RAŚ wystawia w wyborach samorządowych na Śląsku i Opolszczyźnie kilkuset kandydatów do rad różnych szczebli. Proponuje program oparty na trzech filarach: Otwartość – Współpraca – Spójność. Czyżby?
Komentarze
Czy ten kretyn wie, co zrobił dzieciom?
Czyli może – horribile dictu… – Jarosław Kaczyński miał jednak trochę racji?
Co poskrobać rasiowca, to wychodzi miłośnik III Rzeszy…
Pył węglowy widać nie tylko przestał się domywać ze skóry, ale i dostał się do mózgu. Niech sobie RAŚe uzyskują tę swoją autonomię. Rok nie minie i sami Ślązacy się ich pozbędą, bo nie będzie pieniążków ani z nierentownych kopalń, ani ze służalczego wobec górników Skarbu Państwa.
Ironia ma to do siebie, że nie każdy odbiera ją tak samo.

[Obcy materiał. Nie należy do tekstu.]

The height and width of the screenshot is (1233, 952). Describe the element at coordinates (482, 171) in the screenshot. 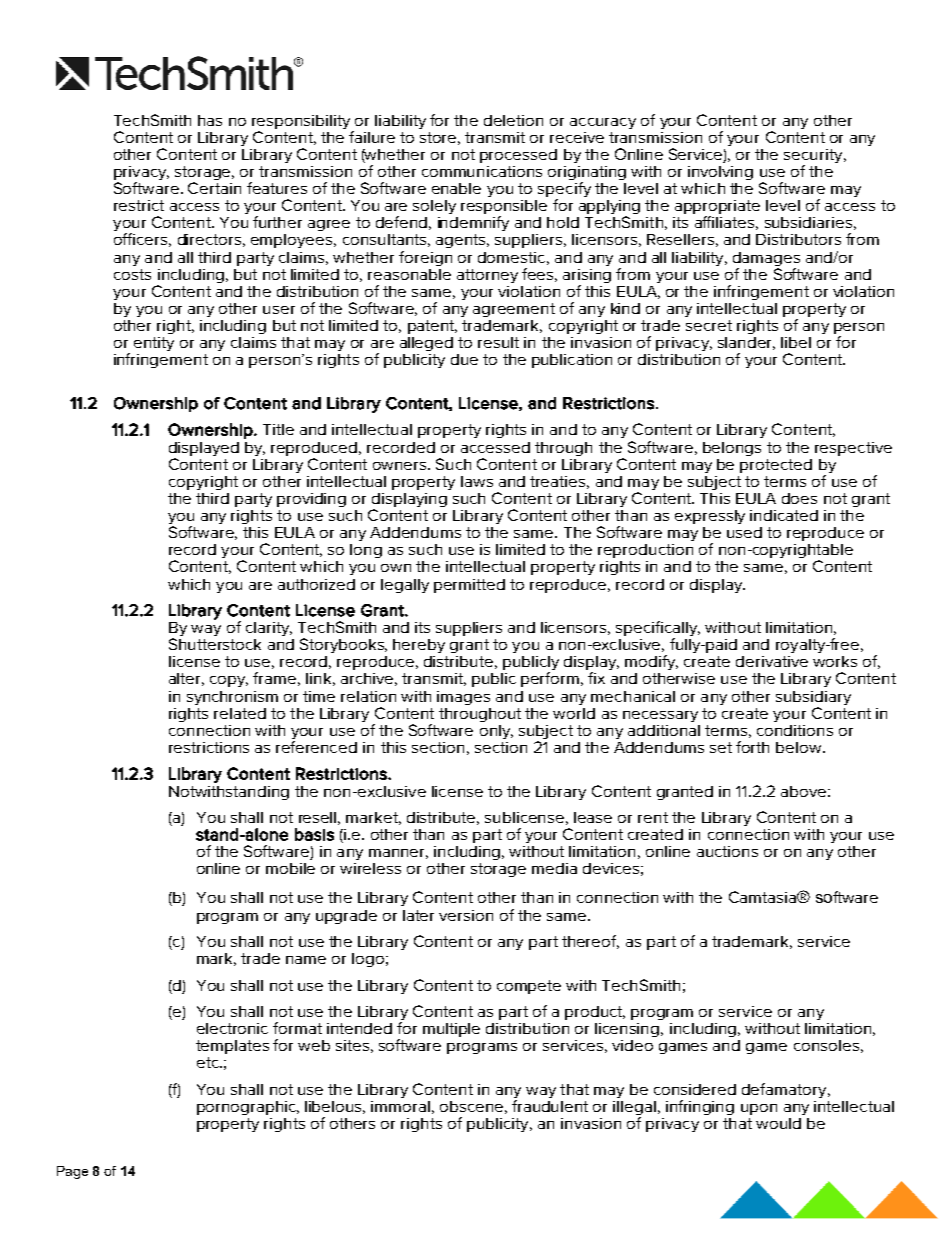

I see `communications` at that location.
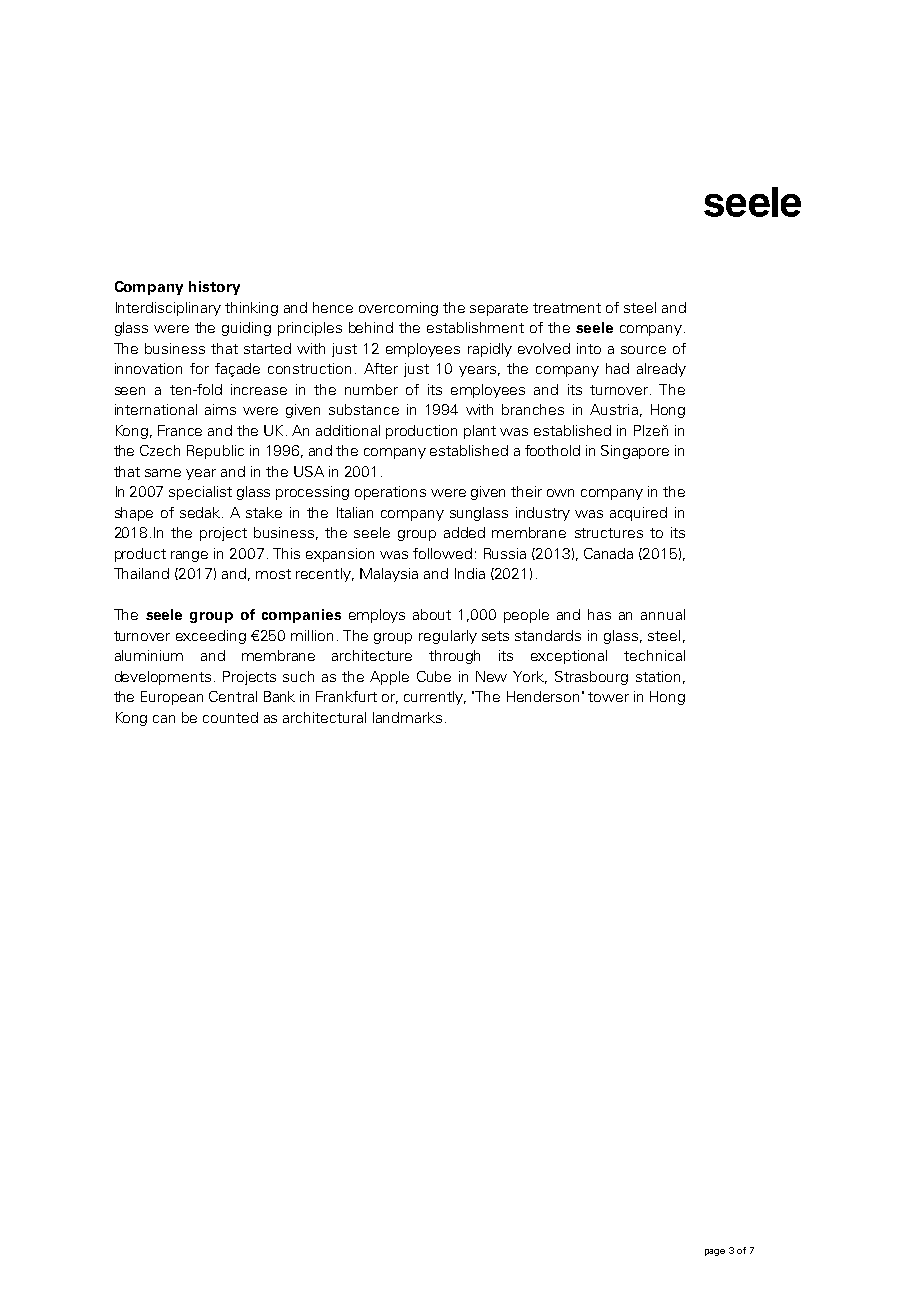 Image resolution: width=924 pixels, height=1308 pixels. What do you see at coordinates (211, 637) in the screenshot?
I see `exceeding` at bounding box center [211, 637].
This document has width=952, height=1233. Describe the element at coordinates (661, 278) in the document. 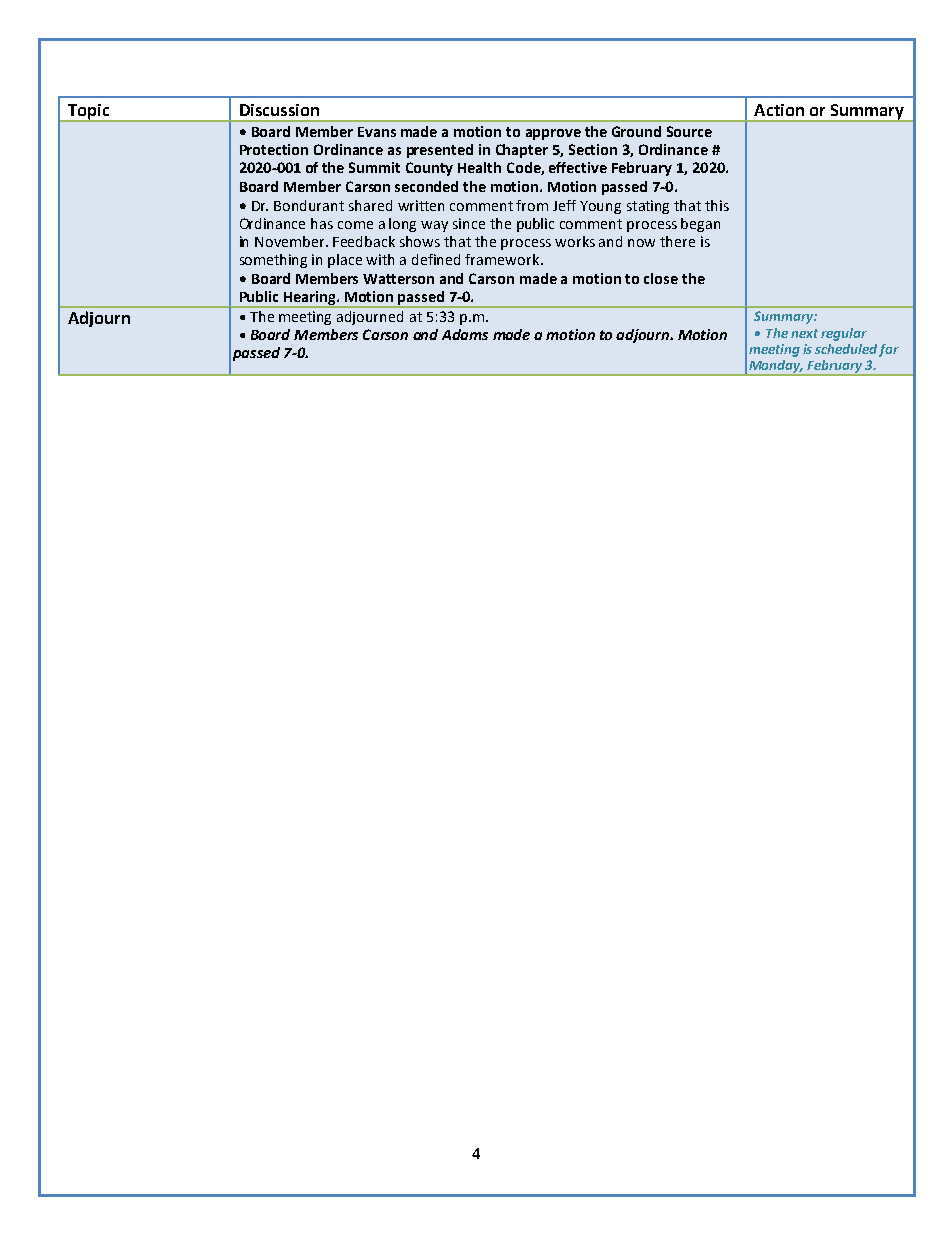

I see `close` at that location.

Może przesadził, ale dla mnie taka obrazkowa odpowiedź na szowinistyczny wpis Rocznioka jest OK.
Do jo-pi:
Po pierwsze – to jest zdjęcie, które hula po necie, więc jeżeli ktoś coś tym dzieciom zrobił, to chyba ich rodzice, bo pewnie są autorami zdjęcia.
Po drugie – po co takie epitety?
Redaktorze.
Zobaczył Pan zdjęcie hajlujacych bajtli i robi halo na całą Politykę.
Natomiast kiedy trzyma Pan komentarze Ślonzokow przez tydzień w zamrażarce, uważa Pan, że wszystko jest in Ordnung.
Może zamiast zajmowac sie pierdolami, napisal by Pan co ze sledztwem w sprawie morderstwa Burmistrza Przewdzinga, podobno był Pańskim Przyjacielem.
Czy może sprawa juz jest zamieciona pod dywan, jak spraw Pan Blidy.
Ale to byli tylko Ślonzoki, czyli obywatele drugiej kategorii w RP. Tej Drugiej, jak i Trzeciej RP.
Próba
@Andrzej52 – Pana komentarze były trzymane w zamrażarce tylko tydzień? Ha, moje komentarze cenzura na blogu p. Redaktora „zamrażała” na 2 tygodnie!
Oczywiście – żadna tam cenzura – przecież komentarze były w końcu publikowane. A że czas moderacji wynosił nawet 15 dni, kiedy na innych blogach moderacja, nawet w przypadku dużego natłoku komentarzy i dużej ilości długich wpisów, nie zajmowała więcej niż kilka godzin? Nic innego niż czysty przypadek, jak w kawale o góralu zeznającym w sądzie, że teściowa sama nadziała się głową na ciupagę, i tak siedemnaście razy pod rząd…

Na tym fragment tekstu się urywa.